TUGAS A:
Salin persis bagian artikel tentang stunting mulai dari "Persoalan stunting di" sampai dengan "23 Januari lalu.".
TUGAS B:
Tuliskan lanjutan artikel tentang stunting pada Hari Gizi Nasional, dimulai setelah kalimat terakhir yang ditampilkan.

SUKABUMIUPDATE.com - Bertepatan dengan Hari Gizi Nasional setiap 25 Januari, stunting kembali menjadi perbincangan. Kondisi ini terjadi ketika perawakan anak lebih pendek dari yang seharusnya, disebabkan kekurangan gizi dalam jangka panjang alias kronis.
Persoalan stunting di Indonesia sebenarnya telah terjadi sejak 40 sampai 50 tahun lalu. Hal itu terungkap dalam diskusi kesehatan MilkVersation: Hari Gizi Nasional bertajuk "Investasi Protein, Stunting, dan Upaya Selamatkan Generasi Mendatang" bersama Frisian Flag Indonesia di Jakarta, Rabu, 23 Januari lalu.

DATA:
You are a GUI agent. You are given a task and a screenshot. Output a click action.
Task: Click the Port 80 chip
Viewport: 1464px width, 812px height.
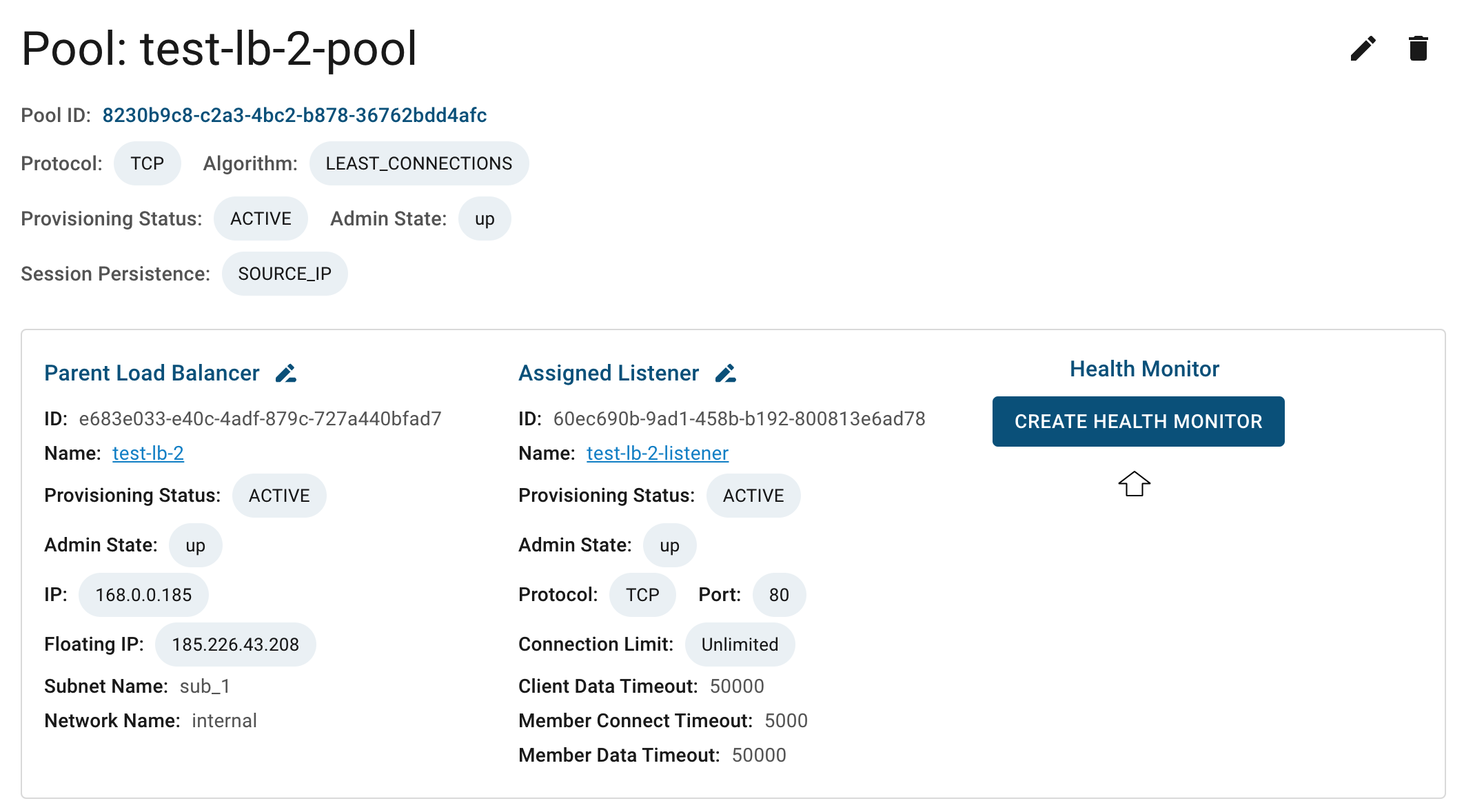point(779,595)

KOTAK JAWABAN A:
Persoalan stunting di Indonesia sebenarnya telah terjadi sejak 40 sampai 50 tahun lalu. Hal itu terungkap dalam diskusi kesehatan MilkVersation: Hari Gizi Nasional bertajuk "Investasi Protein, Stunting, dan Upaya Selamatkan Generasi Mendatang" bersama Frisian Flag Indonesia di Jakarta, Rabu, 23 Januari lalu.

KOTAK JAWABAN B:
Hadir sebagai salah satu narasumber, Spesialis Nutrisi dan Penyakit Metabolik pada Anak dari Fakultas Kedokteran Universitas Indonesia-Rumah Sakit Cipto Mangunkusumo Jakarta, Dr. dr. Damayanti Rusli Sjarif, SpA(K). Damayanti menjelaskan, stunting selalu dimulai dari penurunan berat badan akibat asupan nutrisi yang kurang. Anda dapat mengatasinya dengan memperhatikan asupan gizi si kecil setelah memberikan ASI eksklusif selama 6 bulan.
"Perhatikan makanan pendamping ASI alias MPASI. Komposisi MPASI idealnya menyerupai komposisi ASI, yakni karbohidrat, lemak, dan protein. Sejak awal MPASI hingga usia 2 tahun, ketiga makronutrisi ini harus tercukupi untuk mendukung pertumbuhan otaknya," kata dia.
Damayanti juga berpesan agar jangan takut memberikan lemak kepada si kecil karena penting bagi otaknya. "Utamakan hewani, karena dalam ASI, komposisi protein hewaninya lebih banyak," ujar Damayanti kepada tabloidbintang.com.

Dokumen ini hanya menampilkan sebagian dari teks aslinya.